§ Stated goal
Reproduce all of the entries below word for word.

** start of Supplied material **

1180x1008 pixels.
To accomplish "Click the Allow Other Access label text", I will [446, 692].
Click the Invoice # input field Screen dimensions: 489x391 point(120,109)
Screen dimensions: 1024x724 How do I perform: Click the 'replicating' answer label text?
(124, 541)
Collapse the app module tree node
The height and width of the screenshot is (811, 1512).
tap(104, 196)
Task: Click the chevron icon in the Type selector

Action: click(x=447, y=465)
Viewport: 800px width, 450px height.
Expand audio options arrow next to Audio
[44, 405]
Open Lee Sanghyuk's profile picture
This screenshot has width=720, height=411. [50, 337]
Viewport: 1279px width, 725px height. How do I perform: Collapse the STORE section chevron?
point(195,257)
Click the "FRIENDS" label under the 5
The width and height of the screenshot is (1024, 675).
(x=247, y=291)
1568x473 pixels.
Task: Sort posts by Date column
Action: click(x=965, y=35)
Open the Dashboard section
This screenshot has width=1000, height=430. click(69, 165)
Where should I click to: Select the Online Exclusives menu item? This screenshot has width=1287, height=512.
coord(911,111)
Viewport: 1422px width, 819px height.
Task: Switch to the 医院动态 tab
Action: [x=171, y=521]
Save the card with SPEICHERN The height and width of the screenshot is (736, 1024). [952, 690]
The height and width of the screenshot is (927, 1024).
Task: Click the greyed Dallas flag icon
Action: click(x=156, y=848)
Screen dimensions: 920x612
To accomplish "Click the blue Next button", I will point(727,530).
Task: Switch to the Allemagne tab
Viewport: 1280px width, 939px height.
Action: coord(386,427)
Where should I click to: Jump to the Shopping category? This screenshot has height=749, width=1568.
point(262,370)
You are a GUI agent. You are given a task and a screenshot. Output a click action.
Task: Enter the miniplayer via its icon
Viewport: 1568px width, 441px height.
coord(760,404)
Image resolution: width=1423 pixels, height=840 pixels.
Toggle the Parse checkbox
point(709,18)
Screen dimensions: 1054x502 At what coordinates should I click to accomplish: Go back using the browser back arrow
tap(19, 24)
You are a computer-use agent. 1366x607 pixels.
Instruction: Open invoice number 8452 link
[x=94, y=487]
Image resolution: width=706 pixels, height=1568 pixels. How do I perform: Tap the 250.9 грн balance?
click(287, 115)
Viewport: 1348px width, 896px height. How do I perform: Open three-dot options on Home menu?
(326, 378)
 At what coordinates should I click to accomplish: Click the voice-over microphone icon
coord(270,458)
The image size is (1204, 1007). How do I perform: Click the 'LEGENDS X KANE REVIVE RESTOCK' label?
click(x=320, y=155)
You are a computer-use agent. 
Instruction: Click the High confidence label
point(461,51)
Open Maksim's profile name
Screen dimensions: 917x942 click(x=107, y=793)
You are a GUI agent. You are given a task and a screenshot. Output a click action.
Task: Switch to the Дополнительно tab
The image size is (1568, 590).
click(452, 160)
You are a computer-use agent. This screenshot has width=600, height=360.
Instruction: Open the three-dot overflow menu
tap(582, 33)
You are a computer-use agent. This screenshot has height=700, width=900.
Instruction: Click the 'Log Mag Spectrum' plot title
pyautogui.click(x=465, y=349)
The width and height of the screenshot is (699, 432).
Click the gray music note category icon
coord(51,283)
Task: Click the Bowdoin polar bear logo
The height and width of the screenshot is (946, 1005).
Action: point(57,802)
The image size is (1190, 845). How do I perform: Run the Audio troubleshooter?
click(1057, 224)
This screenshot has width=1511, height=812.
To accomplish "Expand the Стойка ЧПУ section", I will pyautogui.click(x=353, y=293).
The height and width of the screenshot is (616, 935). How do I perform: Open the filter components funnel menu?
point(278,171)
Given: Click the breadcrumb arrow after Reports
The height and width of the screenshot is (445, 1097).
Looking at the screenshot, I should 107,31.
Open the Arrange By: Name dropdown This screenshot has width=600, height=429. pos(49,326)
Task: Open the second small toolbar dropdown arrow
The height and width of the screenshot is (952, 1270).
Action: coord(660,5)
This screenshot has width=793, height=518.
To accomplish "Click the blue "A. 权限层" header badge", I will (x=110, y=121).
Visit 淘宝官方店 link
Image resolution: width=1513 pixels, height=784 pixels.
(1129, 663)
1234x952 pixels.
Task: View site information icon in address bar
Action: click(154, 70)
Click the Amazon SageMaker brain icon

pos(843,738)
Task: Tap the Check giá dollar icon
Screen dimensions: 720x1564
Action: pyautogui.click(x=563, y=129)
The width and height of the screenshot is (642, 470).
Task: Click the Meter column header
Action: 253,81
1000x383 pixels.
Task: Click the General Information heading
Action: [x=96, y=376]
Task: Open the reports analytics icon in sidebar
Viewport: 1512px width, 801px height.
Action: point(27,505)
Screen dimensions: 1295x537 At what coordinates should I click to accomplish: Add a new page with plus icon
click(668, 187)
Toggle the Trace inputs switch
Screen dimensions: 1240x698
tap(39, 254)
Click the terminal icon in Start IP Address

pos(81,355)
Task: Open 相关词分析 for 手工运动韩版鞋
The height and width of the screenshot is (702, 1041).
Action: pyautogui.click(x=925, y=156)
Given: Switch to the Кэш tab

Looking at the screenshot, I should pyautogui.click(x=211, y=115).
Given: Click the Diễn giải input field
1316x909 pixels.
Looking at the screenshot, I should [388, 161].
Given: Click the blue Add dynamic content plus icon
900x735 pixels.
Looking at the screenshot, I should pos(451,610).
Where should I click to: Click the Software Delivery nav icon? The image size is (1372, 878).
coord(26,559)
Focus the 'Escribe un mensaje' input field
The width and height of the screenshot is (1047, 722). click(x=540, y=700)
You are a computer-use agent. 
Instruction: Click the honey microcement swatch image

** end of Supplied material **

§ Solution to the exercise
1180x1008 pixels.
To accomplish "Click the Allow Other Access label text", I will [446, 692].
Click the Invoice # input field Screen dimensions: 489x391 point(120,109)
Screen dimensions: 1024x724 How do I perform: Click the 'replicating' answer label text?
(124, 541)
Collapse the app module tree node
The height and width of the screenshot is (811, 1512).
tap(104, 196)
Task: Click the chevron icon in the Type selector

Action: click(x=447, y=465)
Viewport: 800px width, 450px height.
Expand audio options arrow next to Audio
[44, 405]
Open Lee Sanghyuk's profile picture
This screenshot has width=720, height=411. [50, 337]
Viewport: 1279px width, 725px height. How do I perform: Collapse the STORE section chevron?
point(195,257)
Click the "FRIENDS" label under the 5
The width and height of the screenshot is (1024, 675).
(x=247, y=291)
1568x473 pixels.
Task: Sort posts by Date column
Action: click(x=965, y=35)
Open the Dashboard section
This screenshot has width=1000, height=430. click(69, 165)
Where should I click to: Select the Online Exclusives menu item? This screenshot has width=1287, height=512.
coord(911,111)
Viewport: 1422px width, 819px height.
Task: Switch to the 医院动态 tab
Action: [x=171, y=521]
Save the card with SPEICHERN The height and width of the screenshot is (736, 1024). [952, 690]
The height and width of the screenshot is (927, 1024).
Task: Click the greyed Dallas flag icon
Action: click(x=156, y=848)
Screen dimensions: 920x612
To accomplish "Click the blue Next button", I will point(727,530).
Task: Switch to the Allemagne tab
Viewport: 1280px width, 939px height.
Action: coord(386,427)
Where should I click to: Jump to the Shopping category? This screenshot has height=749, width=1568.
point(262,370)
You are a GUI agent. You are given a task and a screenshot. Output a click action.
Task: Enter the miniplayer via its icon
Viewport: 1568px width, 441px height.
coord(760,404)
Image resolution: width=1423 pixels, height=840 pixels.
Toggle the Parse checkbox
point(709,18)
Screen dimensions: 1054x502 At what coordinates should I click to accomplish: Go back using the browser back arrow
tap(19, 24)
You are a computer-use agent. 1366x607 pixels.
Instruction: Open invoice number 8452 link
[x=94, y=487]
Image resolution: width=706 pixels, height=1568 pixels. How do I perform: Tap the 250.9 грн balance?
click(287, 115)
Viewport: 1348px width, 896px height. How do I perform: Open three-dot options on Home menu?
(326, 378)
 At what coordinates should I click to accomplish: Click the voice-over microphone icon
coord(270,458)
The image size is (1204, 1007). How do I perform: Click the 'LEGENDS X KANE REVIVE RESTOCK' label?
click(x=320, y=155)
You are a computer-use agent. 
Instruction: Click the High confidence label
point(461,51)
Open Maksim's profile name
Screen dimensions: 917x942 click(x=107, y=793)
You are a GUI agent. You are given a task and a screenshot. Output a click action.
Task: Switch to the Дополнительно tab
The image size is (1568, 590).
click(452, 160)
You are a computer-use agent. This screenshot has width=600, height=360.
Instruction: Open the three-dot overflow menu
tap(582, 33)
You are a computer-use agent. This screenshot has height=700, width=900.
Instruction: Click the 'Log Mag Spectrum' plot title
pyautogui.click(x=465, y=349)
The width and height of the screenshot is (699, 432).
Click the gray music note category icon
coord(51,283)
Task: Click the Bowdoin polar bear logo
The height and width of the screenshot is (946, 1005).
Action: point(57,802)
The image size is (1190, 845). How do I perform: Run the Audio troubleshooter?
click(1057, 224)
This screenshot has width=1511, height=812.
To accomplish "Expand the Стойка ЧПУ section", I will pyautogui.click(x=353, y=293).
The height and width of the screenshot is (616, 935). How do I perform: Open the filter components funnel menu?
point(278,171)
Given: Click the breadcrumb arrow after Reports
The height and width of the screenshot is (445, 1097).
Looking at the screenshot, I should 107,31.
Open the Arrange By: Name dropdown This screenshot has width=600, height=429. pos(49,326)
Task: Open the second small toolbar dropdown arrow
The height and width of the screenshot is (952, 1270).
Action: coord(660,5)
This screenshot has width=793, height=518.
To accomplish "Click the blue "A. 权限层" header badge", I will (x=110, y=121).
Visit 淘宝官方店 link
Image resolution: width=1513 pixels, height=784 pixels.
(1129, 663)
1234x952 pixels.
Task: View site information icon in address bar
Action: click(154, 70)
Click the Amazon SageMaker brain icon

pos(843,738)
Task: Tap the Check giá dollar icon
Screen dimensions: 720x1564
Action: pyautogui.click(x=563, y=129)
The width and height of the screenshot is (642, 470).
Task: Click the Meter column header
Action: 253,81
1000x383 pixels.
Task: Click the General Information heading
Action: [x=96, y=376]
Task: Open the reports analytics icon in sidebar
Viewport: 1512px width, 801px height.
Action: point(27,505)
Screen dimensions: 1295x537 At what coordinates should I click to accomplish: Add a new page with plus icon
click(668, 187)
Toggle the Trace inputs switch
Screen dimensions: 1240x698
tap(39, 254)
Click the terminal icon in Start IP Address

pos(81,355)
Task: Open 相关词分析 for 手工运动韩版鞋
The height and width of the screenshot is (702, 1041).
Action: pyautogui.click(x=925, y=156)
Given: Switch to the Кэш tab

Looking at the screenshot, I should pyautogui.click(x=211, y=115).
Given: Click the Diễn giải input field
1316x909 pixels.
Looking at the screenshot, I should [388, 161].
Given: Click the blue Add dynamic content plus icon
900x735 pixels.
Looking at the screenshot, I should pos(451,610).
Where should I click to: Click the Software Delivery nav icon? The image size is (1372, 878).
coord(26,559)
Focus the 'Escribe un mensaje' input field
The width and height of the screenshot is (1047, 722). click(x=540, y=700)
You are a computer-use agent. 
Instruction: Click the honey microcement swatch image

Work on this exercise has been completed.